Tourism sector can boost African business

Nikki Forster, PwC’s head of Hospitality and Gaming, observed that, although South Africa’s economy had weakened, growth in international travel and tourism and rising room rates had bolstered the hospitality sector. The PwC report projects that by 2018 the overall occupancy rate across all sectors in SA will increase, rising to an estimated 58,4%. Total room revenue is anticipated to reach US$2,68-billion in 2018, a 10,7% compound annual increase from 2013.

“Occupancy rates are expected to increase for hotels over the next five years, overtaking guest houses, bush lodges and guest farms to again become the leading category,” said Forster. Occupancy rates for hotels should rise from 58,9% in 2013 to 71,1% in 2018, while the total number of travellers in the country is projected to reach 17,6-million.

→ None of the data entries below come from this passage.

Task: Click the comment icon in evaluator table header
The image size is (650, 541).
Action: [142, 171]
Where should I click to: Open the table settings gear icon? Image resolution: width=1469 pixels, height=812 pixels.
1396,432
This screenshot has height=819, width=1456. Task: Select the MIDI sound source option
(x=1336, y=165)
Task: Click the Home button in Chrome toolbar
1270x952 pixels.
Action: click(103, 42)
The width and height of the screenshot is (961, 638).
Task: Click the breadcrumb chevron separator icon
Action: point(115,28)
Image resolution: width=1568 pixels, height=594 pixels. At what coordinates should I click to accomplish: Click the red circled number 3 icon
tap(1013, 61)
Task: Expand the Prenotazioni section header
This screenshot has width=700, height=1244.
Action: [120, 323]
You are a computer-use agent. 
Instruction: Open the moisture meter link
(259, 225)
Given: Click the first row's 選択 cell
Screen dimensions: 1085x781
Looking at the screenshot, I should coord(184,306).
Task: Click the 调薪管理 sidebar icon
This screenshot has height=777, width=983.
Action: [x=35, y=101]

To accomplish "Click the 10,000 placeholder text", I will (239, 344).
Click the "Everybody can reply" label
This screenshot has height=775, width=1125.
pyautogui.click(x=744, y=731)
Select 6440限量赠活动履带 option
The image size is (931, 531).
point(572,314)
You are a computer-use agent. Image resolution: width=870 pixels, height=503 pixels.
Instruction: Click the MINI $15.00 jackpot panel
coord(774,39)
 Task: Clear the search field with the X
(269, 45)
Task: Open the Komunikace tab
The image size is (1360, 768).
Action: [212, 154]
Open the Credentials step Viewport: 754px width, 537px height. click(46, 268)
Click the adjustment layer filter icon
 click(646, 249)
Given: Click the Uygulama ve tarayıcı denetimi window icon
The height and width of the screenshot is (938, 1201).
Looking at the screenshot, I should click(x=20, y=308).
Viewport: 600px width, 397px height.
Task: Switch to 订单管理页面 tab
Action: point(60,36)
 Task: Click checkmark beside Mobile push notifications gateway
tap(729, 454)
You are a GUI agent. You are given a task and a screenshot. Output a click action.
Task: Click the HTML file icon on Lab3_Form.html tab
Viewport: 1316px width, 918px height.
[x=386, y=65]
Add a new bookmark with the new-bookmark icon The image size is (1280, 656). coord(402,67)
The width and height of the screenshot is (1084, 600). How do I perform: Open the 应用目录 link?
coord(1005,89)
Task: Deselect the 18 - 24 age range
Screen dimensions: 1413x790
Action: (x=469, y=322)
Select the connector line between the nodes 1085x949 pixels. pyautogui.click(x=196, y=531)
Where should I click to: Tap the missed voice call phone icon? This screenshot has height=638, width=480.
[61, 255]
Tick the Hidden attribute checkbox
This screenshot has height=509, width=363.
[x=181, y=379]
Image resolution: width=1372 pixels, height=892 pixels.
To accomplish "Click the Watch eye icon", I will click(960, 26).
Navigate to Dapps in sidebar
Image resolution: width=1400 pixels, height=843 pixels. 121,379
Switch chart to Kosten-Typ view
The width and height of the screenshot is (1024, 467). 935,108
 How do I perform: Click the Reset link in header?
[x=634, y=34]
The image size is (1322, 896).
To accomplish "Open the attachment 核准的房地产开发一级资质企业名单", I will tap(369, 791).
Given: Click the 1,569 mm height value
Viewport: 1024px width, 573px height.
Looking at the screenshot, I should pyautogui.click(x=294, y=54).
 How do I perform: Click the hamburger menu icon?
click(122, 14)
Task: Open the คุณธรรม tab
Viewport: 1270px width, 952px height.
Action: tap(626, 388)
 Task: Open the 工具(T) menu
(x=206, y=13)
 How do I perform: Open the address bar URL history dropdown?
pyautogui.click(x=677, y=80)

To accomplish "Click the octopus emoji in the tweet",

SA’s tourism marketers continue to drive promotional strategies within Africa and further afield. For example, South African Tourism’s recent #MeetSouthAfrica digital marketing campaign went viral and was reinforced by the continuation of 2013’s successful hosting of bloggers, who went on to describe their South African experiences via various social media platforms. In May this year, the organisation again hosted 14 bloggers who were both local and international influencers in the social media space.

Said SA Tourism CEO Thulani Nzima at the time: “South African Tourism has always been known as a leading organisation when it comes to digital marketing, and this year will be no different. We’re looking forward to hosting a new pool of bloggers that are eager to come and meet South Africa, explore our destination and convey what they find back to the world.”

The country was also buoyed by the news in May that foreign tourist arrivals to the country had reached their highest level since 2013. According to Statistics SA, 14 860 216 foreign visitors arrived last year, a 10,5% increase over 2012. Of these, 9,6-million were tourists, translating to a 4,7% year-on-year increase in international (including the rest of Africa) tourist arrivals, and a 7,1% increase in overseas (excluding Africa) tourist arrivals.

Elsewhere on the continent, the PwC report noted that Nigeria’s economy was booming, buoyed in part by regional and international investment. Hotel room revenue in the West African giant rose 59% between 2009 and 2013, while the hotel market in Nigeria grew 9% in 2013, its smallest gain since 2010.

Nigeria, said the study, “will be the fastest-growing market over the next five years, with a projected 22,6% compound annual gain. Growth will be facilitated by an increase in available rooms and large gains in [overnight stays] fuelled by a booming economy. However, recent terrorist activity in the country may impact negatively on future prospects.”

Conversely, hotel room revenue in Mauritius decreased by 8,7% in 2013 but is projected to grow at 4,6% compounded annually to 2018, according to PwC.

In East Africa, Kenya’s hotel market declined during the past two years, largely due to terrorist concerns, falling 6,6% in 2012 and an additional 2,6% in 2013.

Overall, the report painted the following picture of the markets it covered: “Nigeria is principally a business destination with relatively little holiday tourism. Mauritius is principally a resort market with most travellers coming on holiday. Five-star hotels constitute a significant component of available rooms and total spending in Mauritius. Kenya attracts eco-tourists and offers safaris and beaches, but is currently challenged by terrorism that is discouraging visitors.”

The report continued: “These differences are reflected in spending patterns. As a resort market, Mauritius is affected more by international global economic conditions through its impact on disposable income and competition from the Maldives, Sri Lanka and Seychelles – which compete for the same market.”

South African news website IOL quoted Forster as saying that, in spite of the difficult times faced by the hospitality industry since the global economic downturn in 2008-2009, growth in South Africa and key African markets remained solid.

“There is so much economic activity happening in Africa, especially West Africa – and, yes, people will be travelling directly to these countries – but South Africa will still be a hub,” said Forster. “SA is more stable compared to many countries in Africa even though we have strikes. In West Africa there are new hotels … the whole place is full of construction, but South Africa has to ensure that it continues to capture its market.”